Exercise prompt -
Extract every line of the items below and reproduce each one character for character.

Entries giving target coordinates
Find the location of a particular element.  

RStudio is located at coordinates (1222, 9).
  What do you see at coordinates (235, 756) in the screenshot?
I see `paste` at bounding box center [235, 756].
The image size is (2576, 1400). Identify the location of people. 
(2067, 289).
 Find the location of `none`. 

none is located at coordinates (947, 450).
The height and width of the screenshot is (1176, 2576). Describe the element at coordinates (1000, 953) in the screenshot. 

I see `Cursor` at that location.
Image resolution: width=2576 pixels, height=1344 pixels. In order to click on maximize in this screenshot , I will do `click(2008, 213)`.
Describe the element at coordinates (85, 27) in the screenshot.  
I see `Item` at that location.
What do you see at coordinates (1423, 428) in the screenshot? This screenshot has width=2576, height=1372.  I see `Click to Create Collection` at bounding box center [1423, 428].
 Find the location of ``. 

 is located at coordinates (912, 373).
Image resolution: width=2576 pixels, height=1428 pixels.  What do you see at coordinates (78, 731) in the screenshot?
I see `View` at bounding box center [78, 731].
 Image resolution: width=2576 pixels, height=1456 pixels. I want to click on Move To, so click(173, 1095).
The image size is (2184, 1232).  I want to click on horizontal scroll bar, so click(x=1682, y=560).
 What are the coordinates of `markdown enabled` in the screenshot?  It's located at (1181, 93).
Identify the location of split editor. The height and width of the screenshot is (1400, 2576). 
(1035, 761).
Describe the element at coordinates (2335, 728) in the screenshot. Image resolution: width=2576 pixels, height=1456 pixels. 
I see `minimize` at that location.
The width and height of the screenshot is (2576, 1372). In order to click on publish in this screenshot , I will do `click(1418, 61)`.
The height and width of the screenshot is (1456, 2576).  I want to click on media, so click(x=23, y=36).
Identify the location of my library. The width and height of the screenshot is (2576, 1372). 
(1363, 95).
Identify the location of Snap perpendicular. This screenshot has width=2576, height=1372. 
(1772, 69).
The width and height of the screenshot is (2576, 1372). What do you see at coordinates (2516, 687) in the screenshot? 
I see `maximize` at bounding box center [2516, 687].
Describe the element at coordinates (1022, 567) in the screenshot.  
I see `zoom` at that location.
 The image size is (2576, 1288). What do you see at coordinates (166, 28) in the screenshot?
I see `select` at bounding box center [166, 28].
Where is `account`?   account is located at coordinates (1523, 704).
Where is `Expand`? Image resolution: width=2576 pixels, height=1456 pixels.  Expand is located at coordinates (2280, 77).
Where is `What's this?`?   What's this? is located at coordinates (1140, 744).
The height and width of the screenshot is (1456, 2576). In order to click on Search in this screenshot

Result for this task -
Find the location of a particular element.  

RStudio is located at coordinates (1222, 9).
  What do you see at coordinates (235, 756) in the screenshot?
I see `paste` at bounding box center [235, 756].
The image size is (2576, 1400). Identify the location of people. 
(2067, 289).
 Find the location of `none`. 

none is located at coordinates (947, 450).
The height and width of the screenshot is (1176, 2576). Describe the element at coordinates (1000, 953) in the screenshot. 

I see `Cursor` at that location.
Image resolution: width=2576 pixels, height=1344 pixels. In order to click on maximize in this screenshot , I will do `click(2008, 213)`.
Describe the element at coordinates (85, 27) in the screenshot.  
I see `Item` at that location.
What do you see at coordinates (1423, 428) in the screenshot? This screenshot has width=2576, height=1372.  I see `Click to Create Collection` at bounding box center [1423, 428].
 Find the location of ``. 

 is located at coordinates (912, 373).
Image resolution: width=2576 pixels, height=1428 pixels.  What do you see at coordinates (78, 731) in the screenshot?
I see `View` at bounding box center [78, 731].
 Image resolution: width=2576 pixels, height=1456 pixels. I want to click on Move To, so click(173, 1095).
The image size is (2184, 1232).  I want to click on horizontal scroll bar, so click(x=1682, y=560).
 What are the coordinates of `markdown enabled` in the screenshot?  It's located at (1181, 93).
Identify the location of split editor. The height and width of the screenshot is (1400, 2576). 
(1035, 761).
Describe the element at coordinates (2335, 728) in the screenshot. Image resolution: width=2576 pixels, height=1456 pixels. 
I see `minimize` at that location.
The width and height of the screenshot is (2576, 1372). In order to click on publish in this screenshot , I will do `click(1418, 61)`.
The height and width of the screenshot is (1456, 2576).  I want to click on media, so click(x=23, y=36).
Identify the location of my library. The width and height of the screenshot is (2576, 1372). 
(1363, 95).
Identify the location of Snap perpendicular. This screenshot has width=2576, height=1372. 
(1772, 69).
The width and height of the screenshot is (2576, 1372). What do you see at coordinates (2516, 687) in the screenshot? 
I see `maximize` at bounding box center [2516, 687].
Describe the element at coordinates (1022, 567) in the screenshot.  
I see `zoom` at that location.
 The image size is (2576, 1288). What do you see at coordinates (166, 28) in the screenshot?
I see `select` at bounding box center [166, 28].
Where is `account`?   account is located at coordinates (1523, 704).
Where is `Expand`? Image resolution: width=2576 pixels, height=1456 pixels.  Expand is located at coordinates (2280, 77).
Where is `What's this?`?   What's this? is located at coordinates (1140, 744).
The height and width of the screenshot is (1456, 2576). In order to click on Search in this screenshot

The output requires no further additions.